Data collection and reporting
systems (information technology) are currently being utilized and will continue
to be expanded for key performance indicators to support decision-making and
strategic planning, and to facilitate comparisons of performance with other EMS
services. Current databases include:
·
Emergency Medical Equipment Tracking (EMET)
·
Vehicle Assignment and Tracking (VAT)
·
Ambulance Response Information System (ARIS)
dispatch database
·
Patient care database
·
People Soft (Human Resources database)
·
Client Request Tracking System (CRTS)
·
Automated Vehicle Location (AVL)
·
Telestaff
(Automatic scheduling- shift-scheduling efficiency).

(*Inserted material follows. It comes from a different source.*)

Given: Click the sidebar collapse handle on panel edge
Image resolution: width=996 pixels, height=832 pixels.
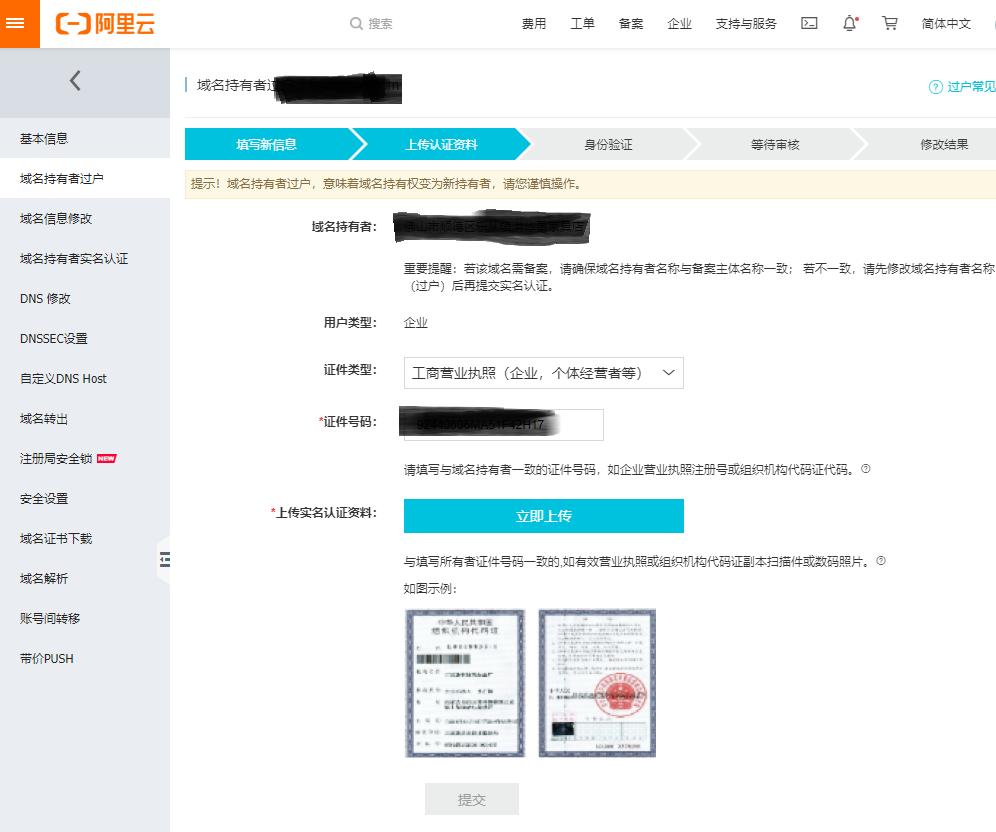Looking at the screenshot, I should click(164, 561).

An outcome of another EPS Operation Delta Project: Design / Enhance
Business Processes was the identification and evaluation of key processes that
support EMS operations to ensure that the critical functions were designed and
refined to meet the needs of internal / external customers. Thirty-six core business processes have been
identified and plotted on flowcharts, and key linkages between processes
developed.
As
part of the process engineering, process quality measures continue to be
identified (key indicators) based on internal and external customer
requirements and established standards and control strategies to keep processes
within standards.
CONCLUSION
The Ottawa EMS system is a
complex system. As this performance-based
system evolves, performance indicators will need to re-evaluated in relation to
the changing legislative, demographic, and fiscal environment which creates
pressures that require increase in resource levels to maintain service
commitments. The ability of the system
to capture and utilize these outcomes will provide a powerful tool for the
future direction of the system.
Ottawa EMS is committed to
progressive and proactive quality improvement programs and initiatives, that will
simultaneously deliver clinical excellence, response time reliability, economic
efficiency, customer satisfaction, and performance accountability undertaking
to measure and report its performance, while being held to industry recognized
performance standards.
CONSULTATION
All
Ottawa EMS Divisions were consulted for this report
FINANCIAL IMPLICATIONS
There are no financial
implications associated with this report.
[1] As cited in 28 March 2002 EMS System Design Year 1 Review Report to EPS Committee
[2] Lexikon: Dictionary of Health Care Terms, Organization and Acronyms for the Era of Reform. MR O’Leary et al. Joint Commission on Accreditation of Healthcare Organizations. 1994, as cited in A Leadership Guide to Quality Improvement for Emergency Medical Services (EMS) Systems, U.S. Department of Transportation, National Highway Traffic Safety Administration (NHTSA), 1997.
[3] Ibid.
[4] Land Ambulance Certification Standard, Ministry of Health and Long Term Care, Emergency Health Services Branch, April 2000
[5] City of Ottawa 20/20 March Draft -Official Plan
[6] Source: The City of Ottawa, Development Services, 2001 as cited in the Human Services Plan, March 2003.